How Can I Store Or Freeze These Muffins?
What’s the best way to store muffins at room temperature?
- Cool muffins completely before storing
- Line an airtight container with paper towels and place the muffins on top in a single layer. And don’t forget to add a few saltines to absorb moisture.
- Place paper towels above the muffins to soak up every bit of moisture. Seal with an airtight lid.
- If the paper towels become damp, replace them every few days.
How can I freeze these muffins?
If you’re looking to make your muffins last more than a couple of days, you should freeze and thaw them when you’re ready to eat. Muffins freeze well up to two months.
- Cool muffins completely before wrapping each on individually in plastic wrap.
- Place individually wrapped muffins in freezer-safe bag.
- To reheat, allow the muffins to thaw at room temperature and then microwave them for a couple of seconds.
Chocolate Chip Pumpkin Banana Muffins
Ingredients
- 2 cups all-purpose flour 240 grams
- 1 tablespoon cinnamon
- 1 teaspoon baking soda
- 1/2 teaspoon baking powder
- 1/4 teaspoon salt
- 1/2 cup butter 113 grams, 1 stick
- 1/2 cup granulated sugar 100 grams
- 1/2 cup brown sugar 100 grams
- 2 large eggs – room temperature
- 2 teaspoons vanilla extract
- 2 medium bananas mashed
- 1 cup canned pumpkin puree 150 grams
- 1/2 cup chocolate chips 100 grams
Instructions
- Preheat the oven to 350°F (176 C). Prepare your muffin tin with muffin liners.
- Melt butter in a microwave microwave-safe bowl or in small sauce pan.
- In a medium bowl, whisk together the flour, cinnamon, baking soda, baking powder and salt.
- In a large bowl, whisk together the butter, sugars, eggs & vanilla extract until no lumps remain.
- Add in the mashed bananas & pumpkin puree.
- Carefully stir the flour mixture into the wet ingredients using a rubber spatula or wooden spoon.
- Fold in the chocolate chips.
- Divide batter between each prepared muffin cup, filling almost all the way to the top, setting aside just enough room for crumble on top. Set aside and make crumble topping.

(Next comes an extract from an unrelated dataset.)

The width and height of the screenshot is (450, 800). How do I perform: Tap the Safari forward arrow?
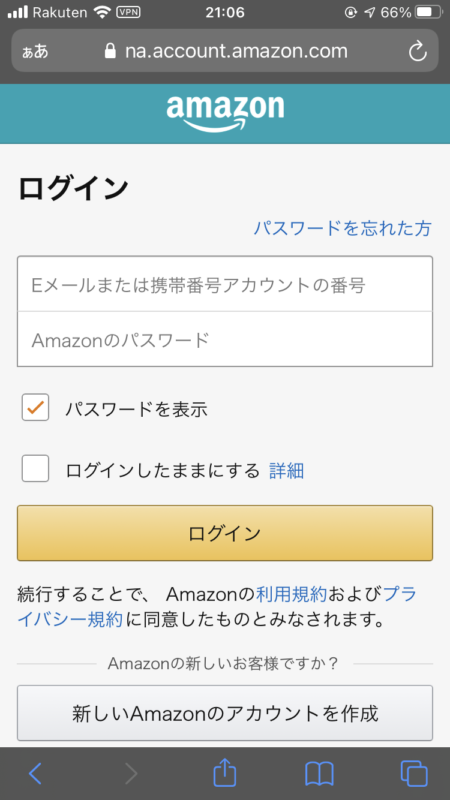[x=131, y=773]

- Bake at 400°F for 15-18 minutes, or until the tops are lightly golden brown and centers are set. Stick a toothpick in the center of a muffin to test for doneness. If it comes out clean, the muffins are done. If not, continue baking for an additional 4-5 minutes and test again.
Notes
How to Store Muffins
Muffins will last up to four days stored this way.- Cool muffins completely before storing
- Line an airtight container with paper towels and place the muffins on top in a single layer. And don’t forget to add a few saltines to absorb moisture.
- Place paper towels above the muffins to soak up every bit of moisture. Seal with an airtight lid.
- If the paper towels become damp, replace them every few days.
How to Freeze and Reheat Muffins
If you’re looking to make your muffins last more than a couple of days, you should freeze and thaw them when you’re ready to eat. Muffins freeze well up to two months.- Cool muffins completely before wrapping each on individually in plastic wrap.
- Place individually wrapped muffins in freezer-safe bag.
- To reheat, allow the muffins to thaw at room temperature and then microwave them for a couple of seconds.